Work to complete: The expected output is the first line of the data below and every line after it, up to and including the line containing "International (1253, 726)", each reproduced exactly.

Stored data:
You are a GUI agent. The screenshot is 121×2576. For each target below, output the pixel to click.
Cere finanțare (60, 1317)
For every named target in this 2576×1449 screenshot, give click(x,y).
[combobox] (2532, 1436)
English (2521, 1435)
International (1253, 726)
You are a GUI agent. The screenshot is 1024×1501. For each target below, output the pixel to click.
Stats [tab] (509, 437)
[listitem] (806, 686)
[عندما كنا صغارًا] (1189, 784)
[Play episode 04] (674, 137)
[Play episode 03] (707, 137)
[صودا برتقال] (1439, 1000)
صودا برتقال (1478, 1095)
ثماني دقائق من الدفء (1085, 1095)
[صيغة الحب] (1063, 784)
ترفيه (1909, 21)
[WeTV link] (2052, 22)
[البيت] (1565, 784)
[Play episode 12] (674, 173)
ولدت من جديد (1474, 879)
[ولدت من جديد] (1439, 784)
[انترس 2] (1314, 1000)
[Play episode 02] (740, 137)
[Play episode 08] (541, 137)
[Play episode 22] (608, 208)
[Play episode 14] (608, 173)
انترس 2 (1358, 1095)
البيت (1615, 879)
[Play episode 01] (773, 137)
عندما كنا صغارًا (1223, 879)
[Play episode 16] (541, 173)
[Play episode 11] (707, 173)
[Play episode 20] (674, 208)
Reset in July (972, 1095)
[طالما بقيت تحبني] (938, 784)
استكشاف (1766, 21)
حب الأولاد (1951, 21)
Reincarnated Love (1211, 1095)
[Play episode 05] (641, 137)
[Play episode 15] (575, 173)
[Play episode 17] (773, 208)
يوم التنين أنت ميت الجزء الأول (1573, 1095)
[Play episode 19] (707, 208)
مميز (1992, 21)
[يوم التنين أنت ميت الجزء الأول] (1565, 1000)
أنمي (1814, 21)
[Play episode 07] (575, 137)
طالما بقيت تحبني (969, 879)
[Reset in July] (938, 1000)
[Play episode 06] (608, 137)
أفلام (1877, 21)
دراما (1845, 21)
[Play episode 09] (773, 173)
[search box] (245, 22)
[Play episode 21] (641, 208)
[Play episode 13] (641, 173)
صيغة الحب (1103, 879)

Exercise response:
You are a GUI agent. The screenshot is 121×2576. For each target below, output the pixel to click.
Cere finanțare (60, 1317)
For every named target in this 2576×1449 screenshot, give click(x,y).
[combobox] (2532, 1436)
English (2521, 1435)
International (1253, 726)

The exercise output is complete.